Joinville, JEAN, SIRE DE, the biographer of St Louis of France, was born in 1224, and became sénéchal to Thibaud, Count of Champagne and king of Navarre. He took part in the unfortunate crusade of Louis IX. (1248-54), returned with him to France, and lived thereafter partly at court, partly on his estates. He declined to go on the fatal expedition to Tunis, and survived till July 11, 1317. During his stay at Acre in 1250, at the age of twenty-six, he occupied his leisure in com- posing a manual of the Christian faith—his Credo, which he retouched thirty-seven years later; and there is extant a letter he wrote to Louis X. at the age of ninety-one. During the crusade he took notes of events and wrote down his impressions. At the age of almost eighty, at the entreaty of Jeanne de Champagne, wife of Philip le Bel, he undertook his Vie de Saint Louis, which he finished after the death of his patroness, and presented in 1309 to her son (afterwards Louis X.). The concluding portion of the book bears traces of senility; nothing, on the other hand, is more clear, animated, and real than the part relating to the crusade. Thus the book is obviously a collection of pieces composed at different times. Joinville is an excellent example of the best type of 13th-century cavalier, with all his admirable qualities as well as all his limitations and defects: he is brave, pious, candid, devoted to his king while strictly maintaining against him his feudal rights, considerate for his vassals, a jealous guardian of all traditional privileges; but, on the other hand, his intelligence generally stops short at detail and cannot grasp general causes: he relates unskilful military operations without criticising or apparently even understanding them; he approves intolerance in St Louis, and falls into woeful puerilities in his narration. His style conforms closely to his character: it is veracious, flowing, naive, often singularly expressive, but it has neither the elegance of the best prose-writers of the middle ages nor the vigour and solidity of Villehardouin: it is the tone of an amiable and familiar talker, who sometimes forgets himself a little in his reminiscences, but never fails to charm. The book has the one consummate merit of sympathetically raising up clear before our eyes the breathing image of a romantic figure over whom already there hung the shadow of a tragic destiny.
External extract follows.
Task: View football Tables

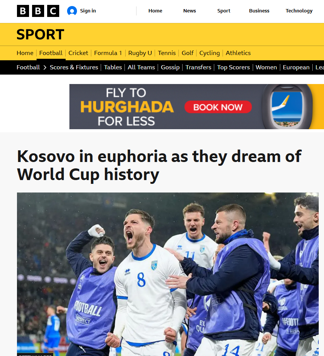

Unfortunately the text has only come down to us in later MSS. in which the language has been modernised; but the methodical study of competent editors has at length restored with almost complete security both the substance and the form of the book—one of the most precious bequests of the middle ages, holding its place in time between Villehardouin and Froissart. The best edition is that of N. de Wailly (1875). See Didot, Études sur la Vie et les Travaux de Jean de Joinville (1870).